People's Republic of Romania
- Name: Mărășești
- Namesake: Battle of Mărășești (previous name restored)
- Acquired: 12 October 1945
- Renamed: D11, 1952
- Fate: Discarded April 1961; Scrapped;

General characteristics (as built)
- Class & type: Vifor-class destroyer
- Displacement: 1,594 long tons (1,620 t) (normal); 1,760 long tons (1,790 t) (full load);
- Length: 94.7 m (310 ft 8 in) (o/a)
- Beam: 9.5 m (31 ft 2 in)
- Draft: 3.6 m (11 ft 10 in)
- Installed power: 4 Thornycroft boilers; 40,000 shp (30,000 kW);
- Propulsion: 2 shafts; 2 geared steam turbines
- Speed: 34 knots (63 km/h; 39 mph)
- Range: 3,000 nmi (5,600 km; 3,500 mi) at 15 knots (28 km/h; 17 mph)
- Complement: 146
- Armament: 3 × single 152 mm (6.0 in) guns; 4 × single 76 mm (3.0 in) AA guns; 2 × twin 457 mm (17.7 in) torpedo tubes; 24 mines;

= NMS Mărășești =

Romanian Navy Vifor-class destroyer

NMS Mărășești was one of four s ordered by Romania shortly before the beginning of the First World War from Italy. All four sister ships were requisitioned when Italy joined the war in 1915. Originally named Vârtej by the Romanians, she was renamed Nibbio and classified as a scout cruiser in Italian service. Not completed until mid-1918, the ship took part in the Adriatic campaign of World War I but engaged Austro-Hungarian Navy ships in the Adriatic Sea only once before the war ended in November 1918. She was renamed Mărășești when she was re-purchased by the Romanians in 1920.

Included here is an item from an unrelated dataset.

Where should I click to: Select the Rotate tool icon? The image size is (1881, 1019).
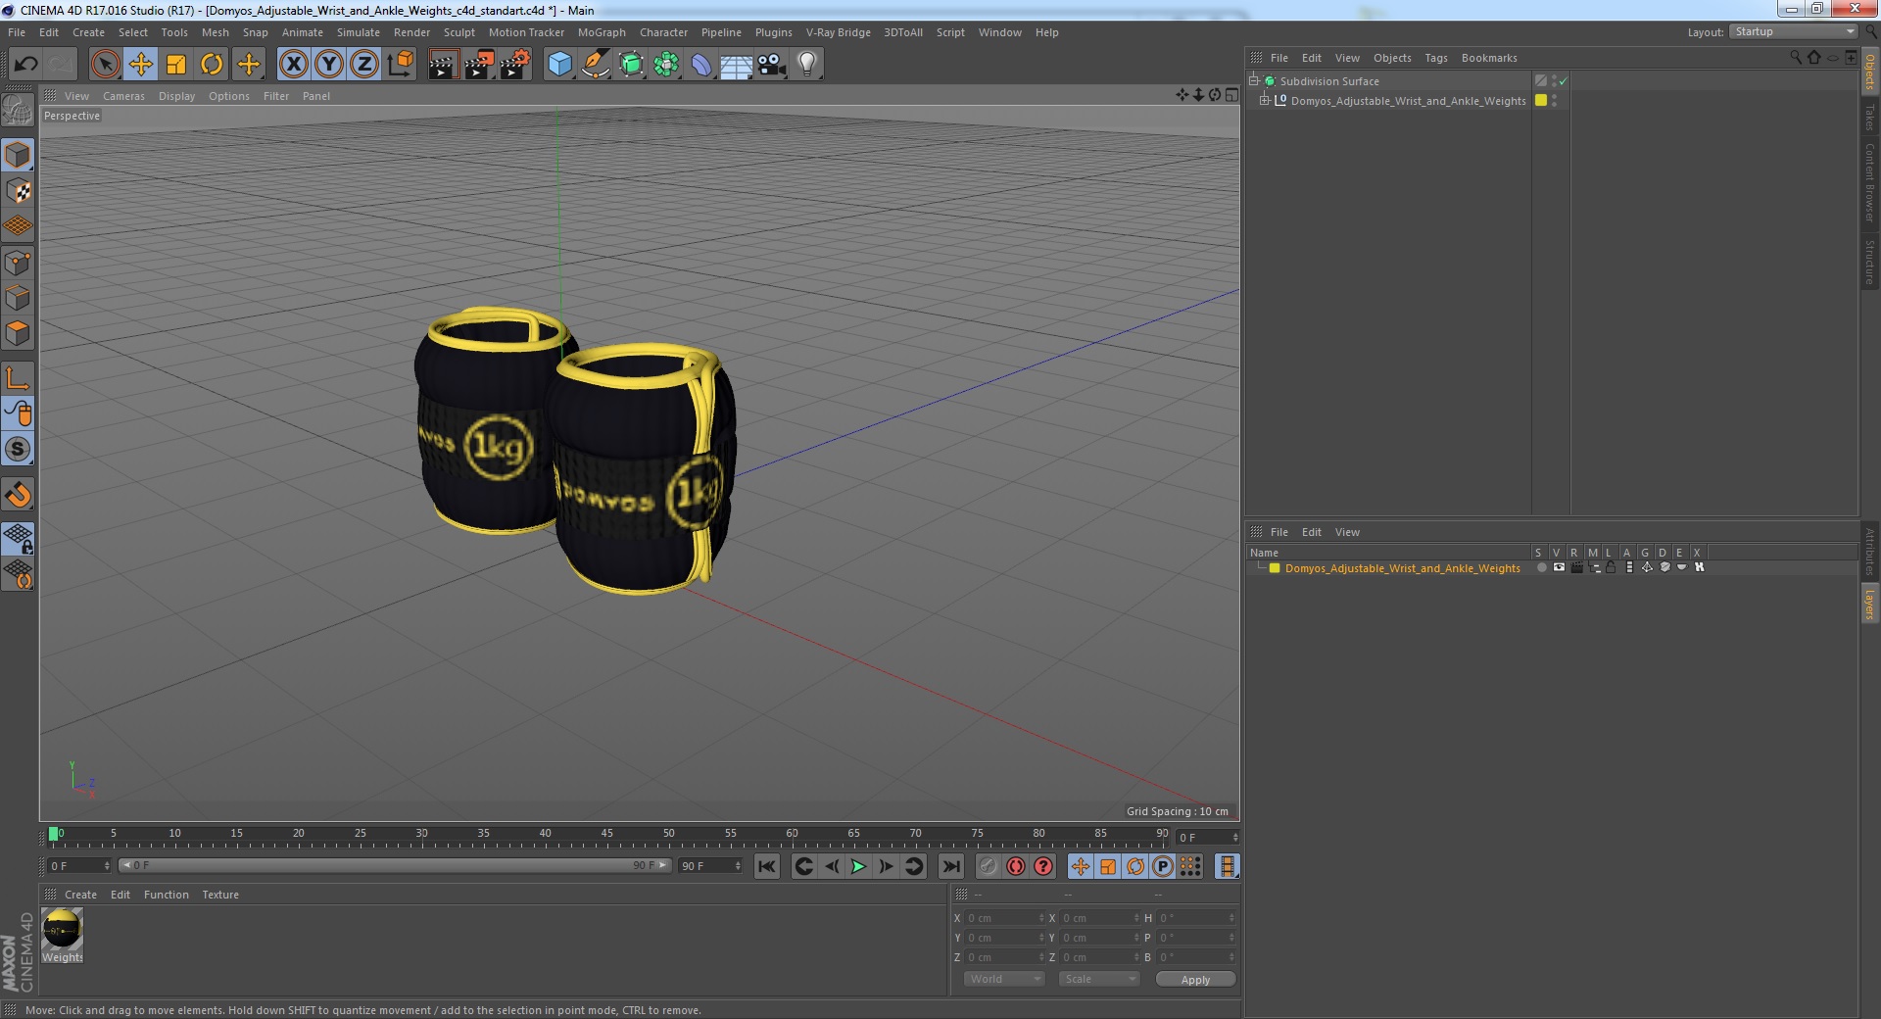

After Romania entered World War II with the Axis invasion of the Soviet Union on 22 June 1941 (Operation Barbarossa), Mărășești was limited to escort duties in the western half of the Black Sea during the war by the Soviet Navy's powerful Black Sea Fleet, which heavily outnumbered Axis naval forces there. The ship claimed to have sunk a Soviet submarine during the war, but this has not been confirmed by post-war research. In early 1944 the Soviets were able to cut off and surround the port of Sevastopol on the Crimean Peninsula; Mărășești escorted convoys evacuating Axis troops from the port and rescued some troops herself in May 1944.

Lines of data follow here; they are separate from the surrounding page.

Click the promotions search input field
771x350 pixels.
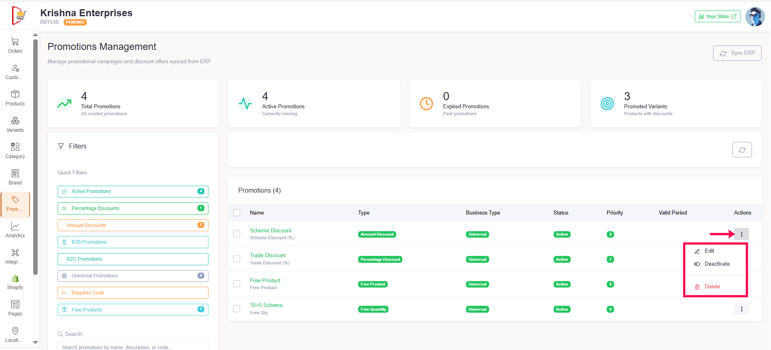pyautogui.click(x=133, y=347)
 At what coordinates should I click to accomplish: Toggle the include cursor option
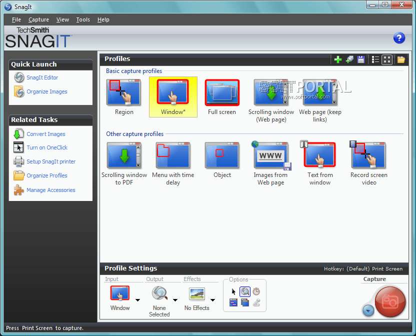[234, 292]
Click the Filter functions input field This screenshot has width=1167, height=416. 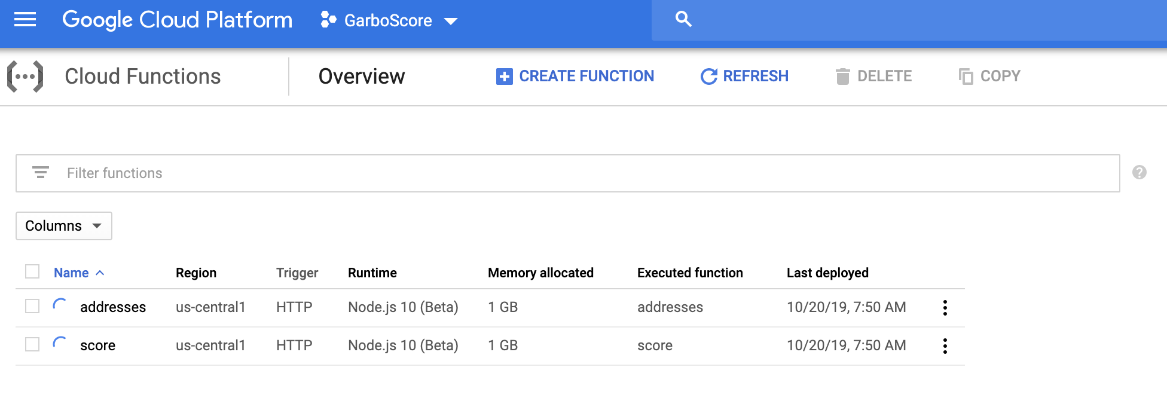(586, 173)
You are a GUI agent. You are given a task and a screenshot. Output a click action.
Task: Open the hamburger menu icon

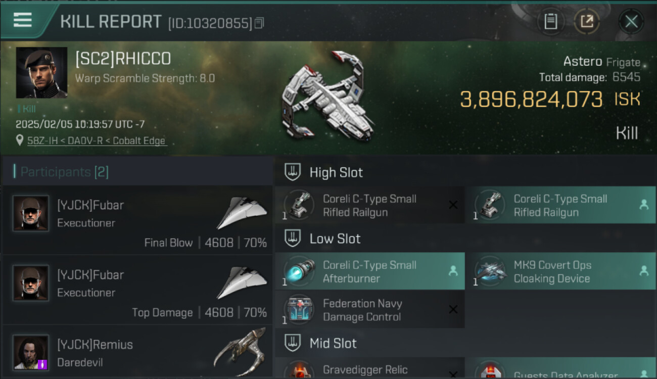click(x=23, y=20)
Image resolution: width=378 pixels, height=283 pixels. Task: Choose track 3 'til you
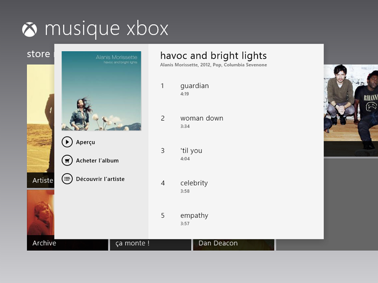[x=191, y=150]
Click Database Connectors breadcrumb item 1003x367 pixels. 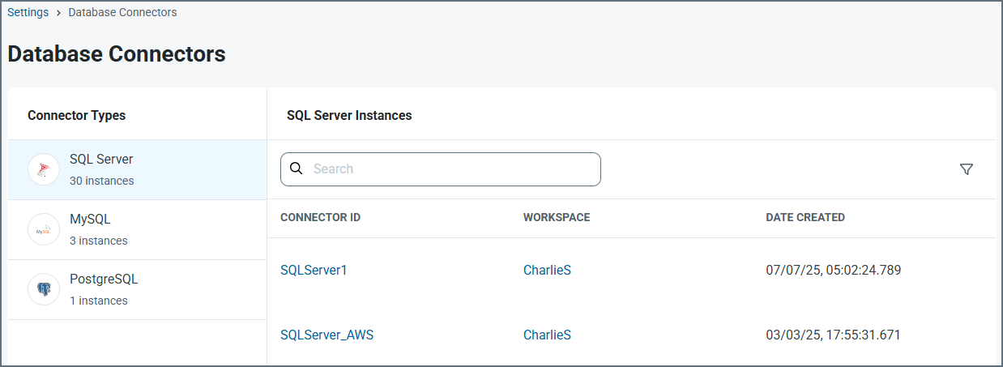coord(122,12)
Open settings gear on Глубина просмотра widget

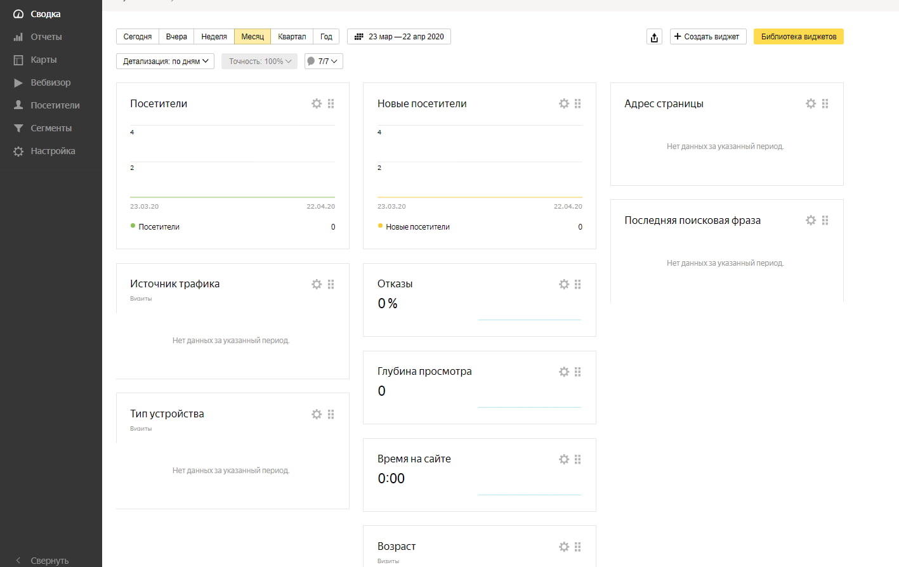[564, 372]
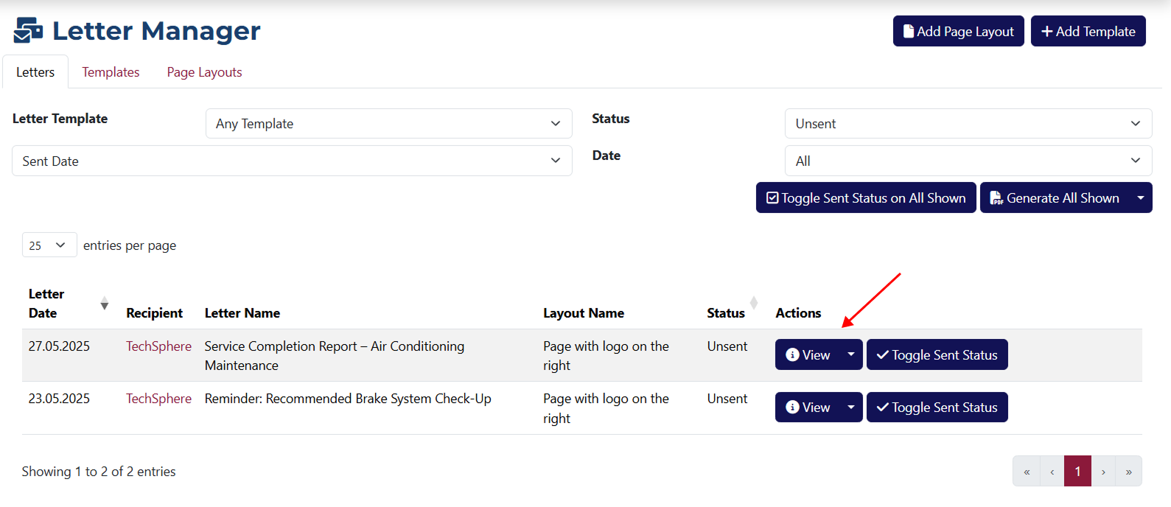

In August 1944, Romania surrendered to the Soviet Union and switched sides, joining the Allies, but despite this the Soviets seized Mărășești and incorporated her into the Soviet Navy. Renamed Lyogkiy, the ship only served for a year before she was returned to the Romanians, who once again named her Mărășești. They renamed her D11 in 1952. She was discarded in April 1961 and subsequently scrapped.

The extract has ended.